RECORDED DATA:
▼

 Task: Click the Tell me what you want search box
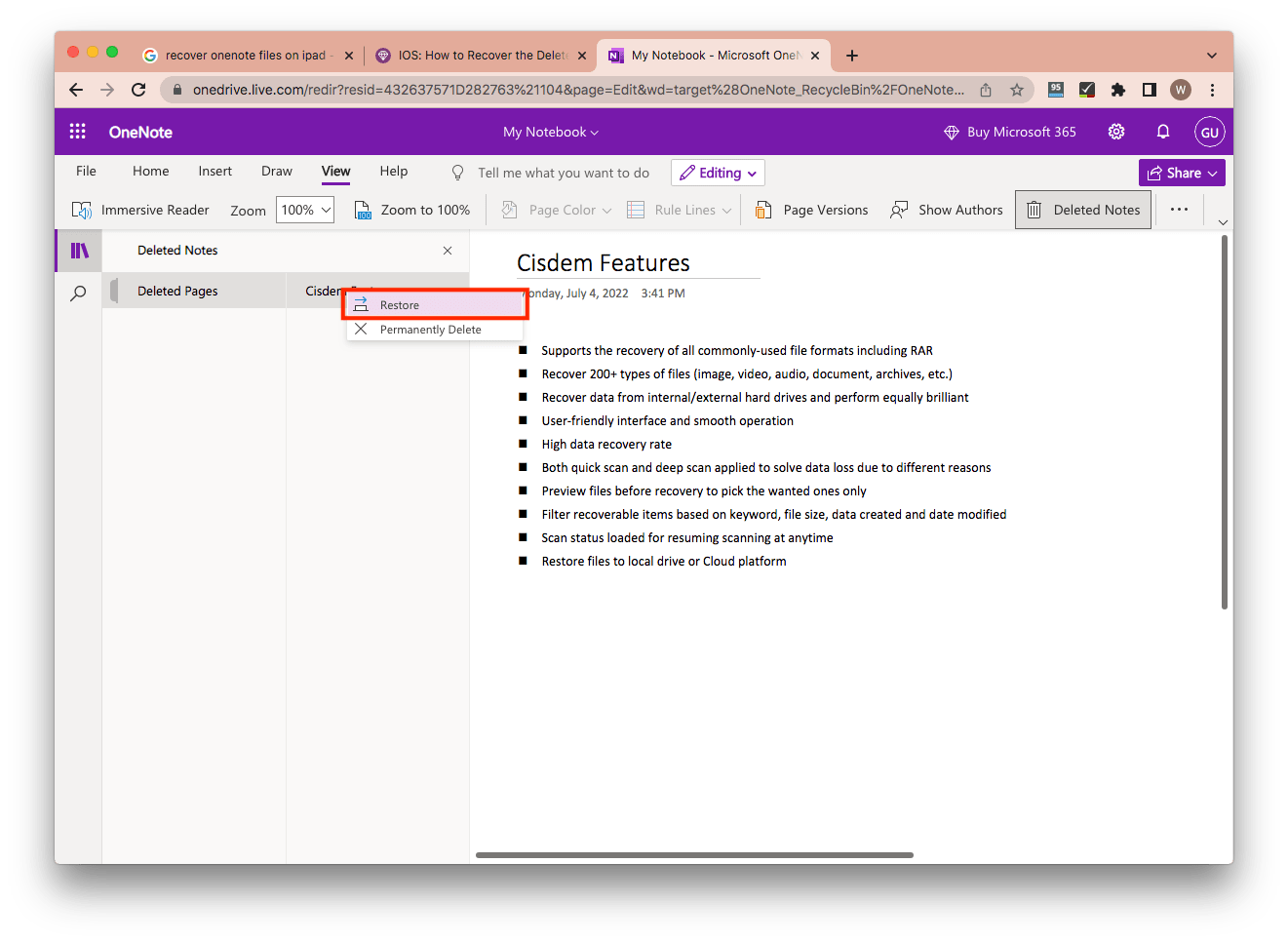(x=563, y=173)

▲
▼

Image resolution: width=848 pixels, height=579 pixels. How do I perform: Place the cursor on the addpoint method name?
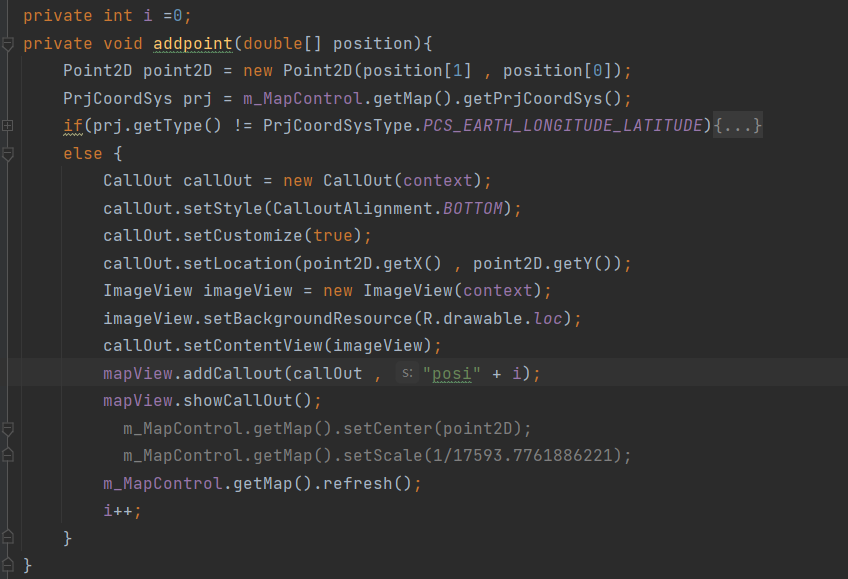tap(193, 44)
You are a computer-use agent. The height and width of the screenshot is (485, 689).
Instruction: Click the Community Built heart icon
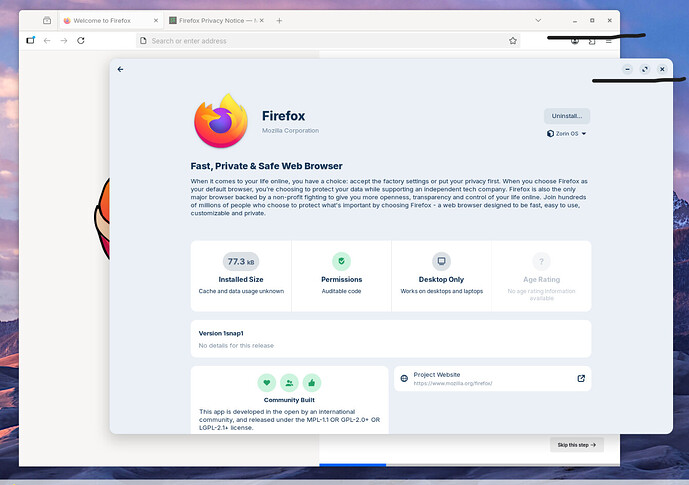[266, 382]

▲

EXERCISE PROMPT: Collect every line of the data above that contains the word "height", and copy each one in full.

WRITTEN SOLUTION:
Image resolution: width=848 pixels, height=579 pixels. How do I perform: Place the cursor on the addpoint method name?
You are a computer-use agent. The height and width of the screenshot is (485, 689).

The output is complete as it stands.